The debt agreement also compels Greece to run primary budget surpluses of 3.5 percent until 2022, and then by about 2.2 percent until 2060. This means, then, that Greece will be in a state of severe austerity for the next 40 years. In fact, the demand that Greece runs a primary budget surplus of 3.5 percent until 2022 means that the doses of austerity will have to be increased substantially in the years ahead.  This is especially the case since there is interest involved on the repayment of the loans, which means that the actual fiscal surplus is even bigger.

Indeed, when we take into account interest payments on debt, even at the rate of 1 percent until 2022, the overall fiscal surplus demanded from Greece as part of the so-called “historic” debt deal jumps to around 5.3 percent of the GDP through 2022. But even after 2020, the annual fiscal surplus demanded from 2023-2060 (assuming that the interest rate remains at 1 percent, although it will probably be higher) will be a minimum of 4 percent of GDP. (I am obliged to the economist Robert Pollin at the University of Massachusetts at Amherst for pointing out this important detail regarding the impact of interest rates on the actual primary budget surplus.)

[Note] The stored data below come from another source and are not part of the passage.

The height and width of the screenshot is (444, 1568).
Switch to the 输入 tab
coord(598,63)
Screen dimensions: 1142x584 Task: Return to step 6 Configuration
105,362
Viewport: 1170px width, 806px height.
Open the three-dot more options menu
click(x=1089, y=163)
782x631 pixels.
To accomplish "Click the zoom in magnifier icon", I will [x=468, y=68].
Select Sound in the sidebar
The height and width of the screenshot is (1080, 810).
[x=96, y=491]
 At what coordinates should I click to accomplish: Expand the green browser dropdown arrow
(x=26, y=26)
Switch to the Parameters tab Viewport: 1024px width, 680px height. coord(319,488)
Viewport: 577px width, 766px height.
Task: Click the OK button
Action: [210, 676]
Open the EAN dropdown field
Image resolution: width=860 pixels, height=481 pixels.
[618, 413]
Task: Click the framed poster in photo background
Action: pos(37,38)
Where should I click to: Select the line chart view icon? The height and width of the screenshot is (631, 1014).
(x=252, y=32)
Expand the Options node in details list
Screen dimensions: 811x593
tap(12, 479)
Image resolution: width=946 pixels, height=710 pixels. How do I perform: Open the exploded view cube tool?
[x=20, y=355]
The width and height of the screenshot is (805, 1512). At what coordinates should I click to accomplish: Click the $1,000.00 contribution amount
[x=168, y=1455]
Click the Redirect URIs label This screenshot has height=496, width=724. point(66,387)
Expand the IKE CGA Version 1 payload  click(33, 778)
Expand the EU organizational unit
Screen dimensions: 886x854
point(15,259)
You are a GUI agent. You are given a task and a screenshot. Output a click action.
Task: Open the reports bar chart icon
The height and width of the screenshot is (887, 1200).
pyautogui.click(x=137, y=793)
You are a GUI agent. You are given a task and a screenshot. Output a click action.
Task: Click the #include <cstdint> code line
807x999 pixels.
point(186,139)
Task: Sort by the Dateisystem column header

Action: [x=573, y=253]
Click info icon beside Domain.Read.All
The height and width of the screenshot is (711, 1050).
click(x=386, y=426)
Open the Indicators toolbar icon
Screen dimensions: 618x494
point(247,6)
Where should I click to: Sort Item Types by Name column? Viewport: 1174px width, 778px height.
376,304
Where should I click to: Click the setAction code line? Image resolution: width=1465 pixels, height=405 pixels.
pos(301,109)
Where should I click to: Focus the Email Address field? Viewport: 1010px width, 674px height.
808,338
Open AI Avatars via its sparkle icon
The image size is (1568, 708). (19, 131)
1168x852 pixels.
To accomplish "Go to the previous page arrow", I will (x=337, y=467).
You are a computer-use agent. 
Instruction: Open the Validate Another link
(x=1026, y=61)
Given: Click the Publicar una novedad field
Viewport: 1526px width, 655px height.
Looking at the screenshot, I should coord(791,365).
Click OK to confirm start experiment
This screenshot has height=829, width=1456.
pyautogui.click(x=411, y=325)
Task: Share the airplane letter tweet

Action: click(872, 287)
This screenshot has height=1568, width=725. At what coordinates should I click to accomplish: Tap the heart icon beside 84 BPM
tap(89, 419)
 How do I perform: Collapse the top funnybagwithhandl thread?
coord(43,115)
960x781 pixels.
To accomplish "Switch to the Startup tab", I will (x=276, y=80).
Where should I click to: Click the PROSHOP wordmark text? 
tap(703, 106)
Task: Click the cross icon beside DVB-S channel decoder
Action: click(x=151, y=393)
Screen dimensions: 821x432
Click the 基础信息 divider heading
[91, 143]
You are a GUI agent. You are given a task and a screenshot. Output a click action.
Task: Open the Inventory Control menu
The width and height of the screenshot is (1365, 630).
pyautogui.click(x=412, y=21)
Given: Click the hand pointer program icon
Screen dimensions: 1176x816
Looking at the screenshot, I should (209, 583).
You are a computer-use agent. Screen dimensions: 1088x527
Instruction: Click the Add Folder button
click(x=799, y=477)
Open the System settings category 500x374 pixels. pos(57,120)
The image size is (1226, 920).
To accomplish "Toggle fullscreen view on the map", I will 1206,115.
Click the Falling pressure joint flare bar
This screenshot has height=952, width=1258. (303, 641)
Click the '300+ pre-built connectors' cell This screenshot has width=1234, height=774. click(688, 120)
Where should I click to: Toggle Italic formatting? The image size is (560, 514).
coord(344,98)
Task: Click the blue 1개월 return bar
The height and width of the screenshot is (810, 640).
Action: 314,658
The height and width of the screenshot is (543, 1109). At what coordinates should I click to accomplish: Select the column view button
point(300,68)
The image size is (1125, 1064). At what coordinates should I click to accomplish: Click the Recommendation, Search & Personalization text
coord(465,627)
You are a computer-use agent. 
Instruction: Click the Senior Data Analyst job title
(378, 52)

At this point, with primary budget surpluses running in the range of 5.3 percent (until 2022) and even 4 percent (from 2023-2060), “severe” is not the right word to describe the level of austerity that will need to be enforced on the Greek population. A more apt term is “brutal” austerity, and such large primary surpluses inevitably bring to mind the condition of Germany at the end of World War I, when the country was forced to run similarly large surpluses in order to finance the reparations demanded by The Treaty of Versailles in 1919. Of course, what happened afterward is now common knowledge — except, apparently, among the German political class and the eurocrats in Brussels.

The debt deal for Greece is indeed a turning point: It marks the death of any prospect or hope for economic recovery and a return to normalcy. Only more difficult times lie ahead.